“Was the model large or was it small, so that it could easily be stolen and hidden away?” she asked, while Polly Haddon looked up at her with something like surprise in her black eyes.
“It was large,” she answered. “And rather heavy. It could not be easily stolen, and neither could it have been hidden away in any small place. That is why we wondered. But why do you ask?”
“I don’t know,” answered Billie honestly. “Perhaps it is just because I would like to help you so much.”
The woman reached over and patted her hand gently, but her eyes had become listless again.
“You—everybody—have been so good to me,” she said, tonelessly. “I don’t know why you have been so good—no one ever was before.
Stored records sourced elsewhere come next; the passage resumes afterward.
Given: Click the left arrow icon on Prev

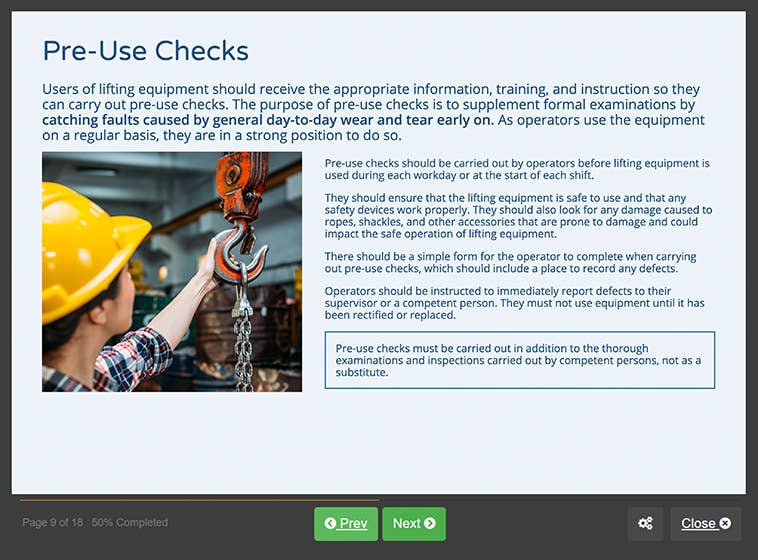Looking at the screenshot, I should coord(329,523).
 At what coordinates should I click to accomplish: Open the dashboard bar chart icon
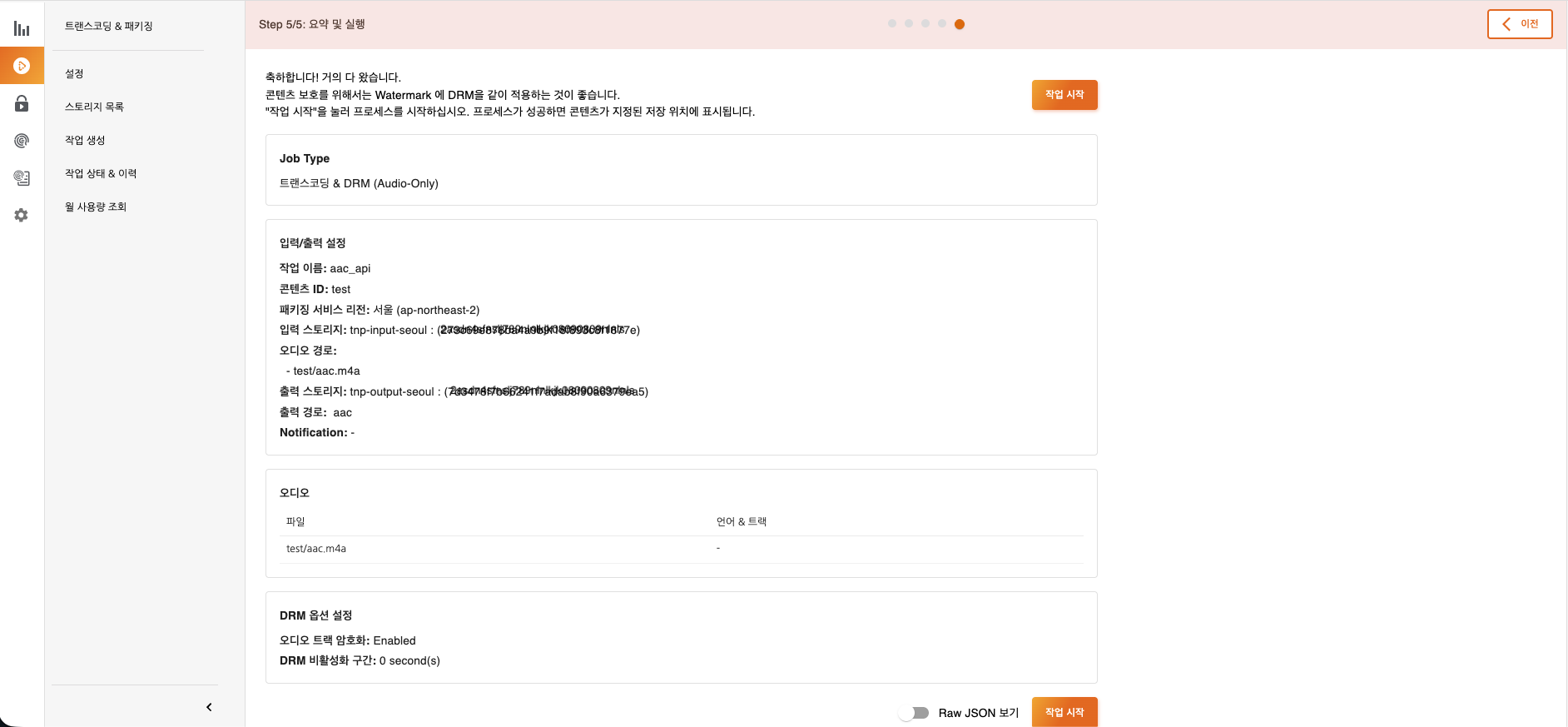pyautogui.click(x=22, y=29)
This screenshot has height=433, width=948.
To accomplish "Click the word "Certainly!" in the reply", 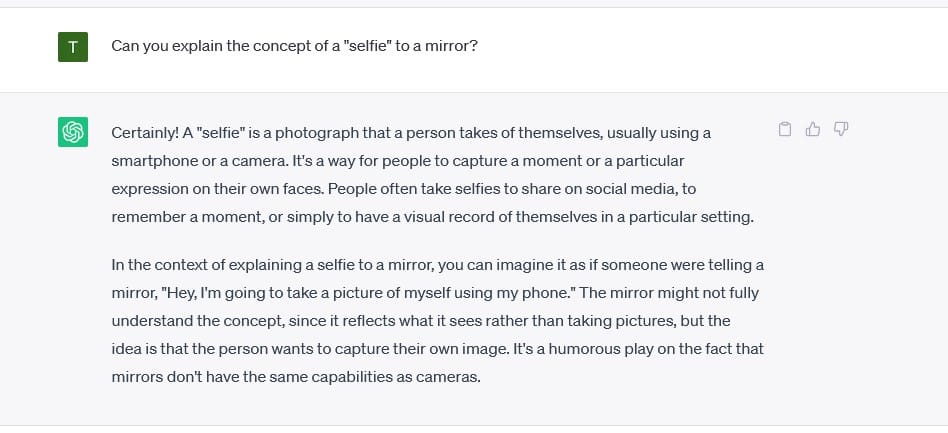I will pos(144,133).
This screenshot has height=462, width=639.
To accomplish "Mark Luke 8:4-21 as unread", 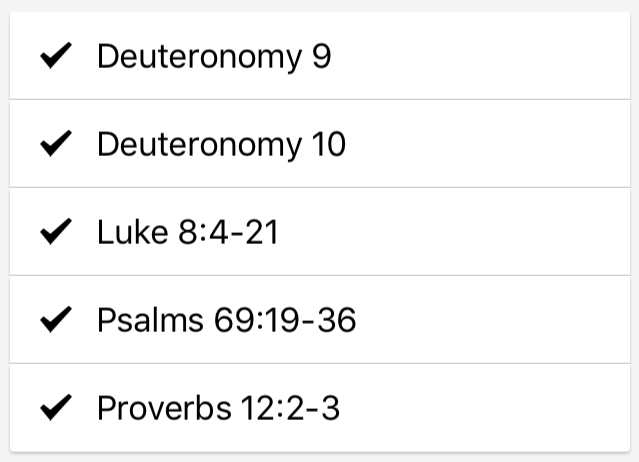I will pyautogui.click(x=55, y=233).
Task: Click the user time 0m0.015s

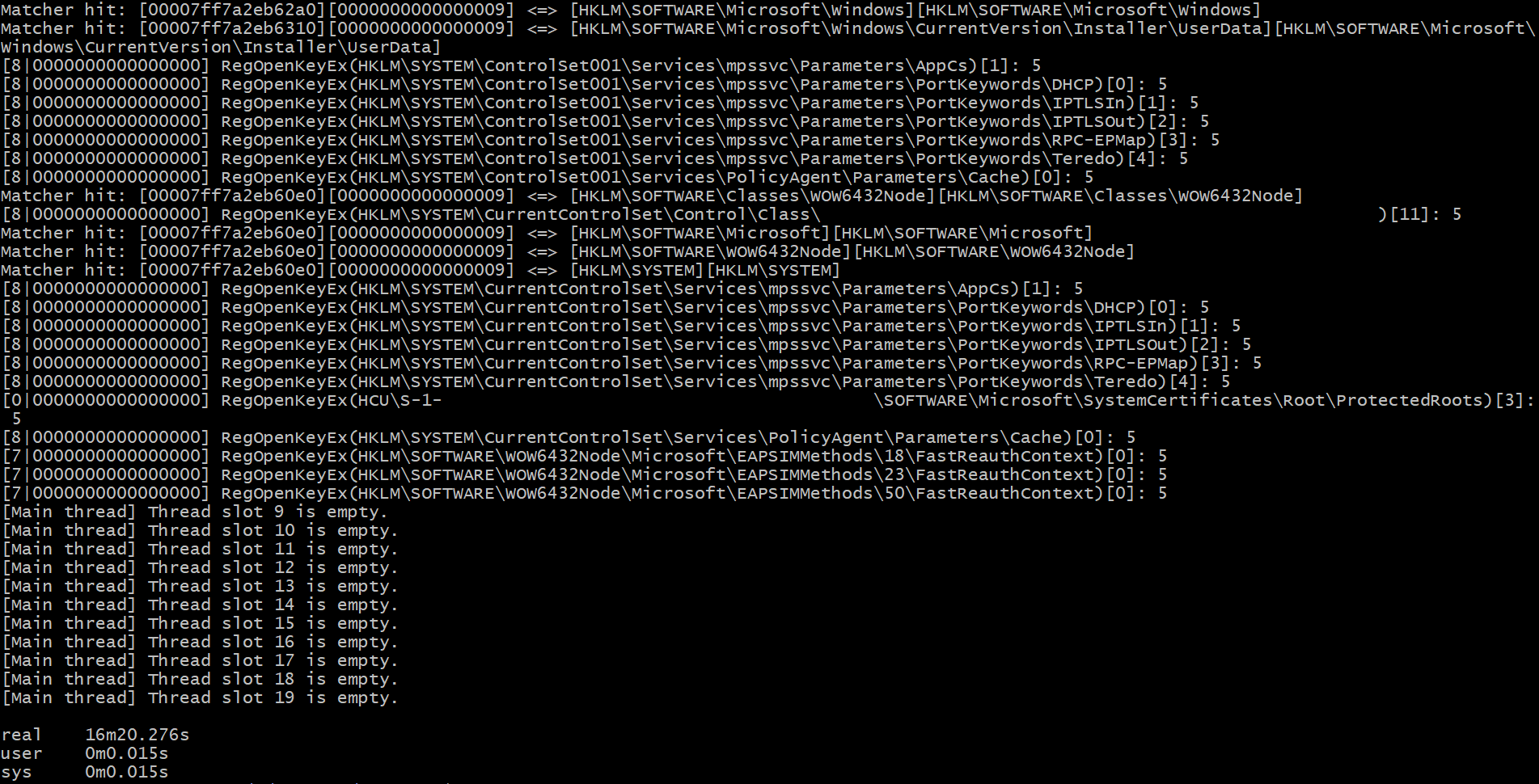Action: (127, 753)
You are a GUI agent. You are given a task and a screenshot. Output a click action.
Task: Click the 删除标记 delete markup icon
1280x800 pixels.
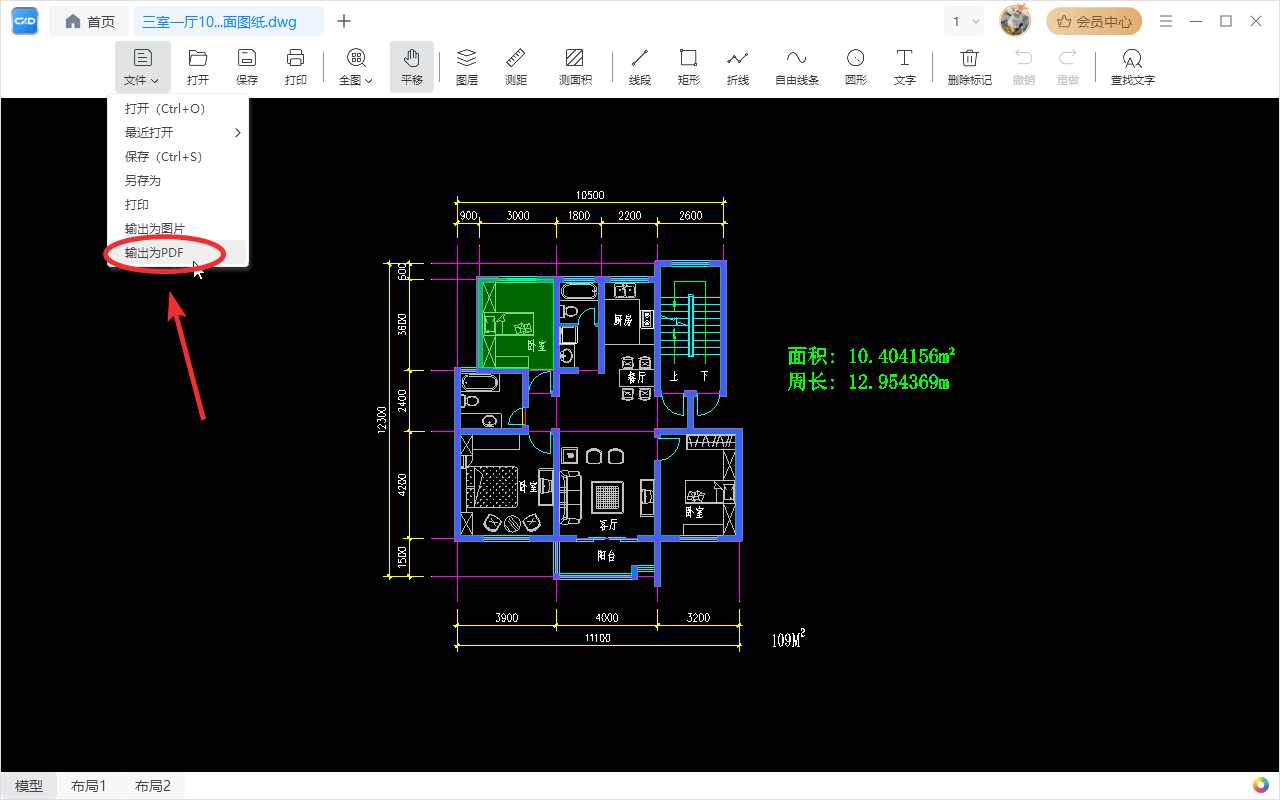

But there is one thing you can not do for me. You can not restore my poor husband’s invention, the loss of which caused his death. That would be a miracle. And in these days no one is working miracles.”
Mrs. Haddon left the room for a moment, and in that moment Billie slipped the little box containing their three precious gold pieces behind the alarm clock that stood on a shelf over the sink.
The woman returned before Billie had quite finished, but she was too worried and anxious and unhappy to notice anything unusual. And the little box was still safe in its hiding place when the girls took their leave a few minutes later.
“Won’t she be surprised when she finds it?” crowed Vi delightedly. “I feel like Santa Claus.”
“Well, you don’t look like it,” returned Laura, “Your face isn’t red enough.”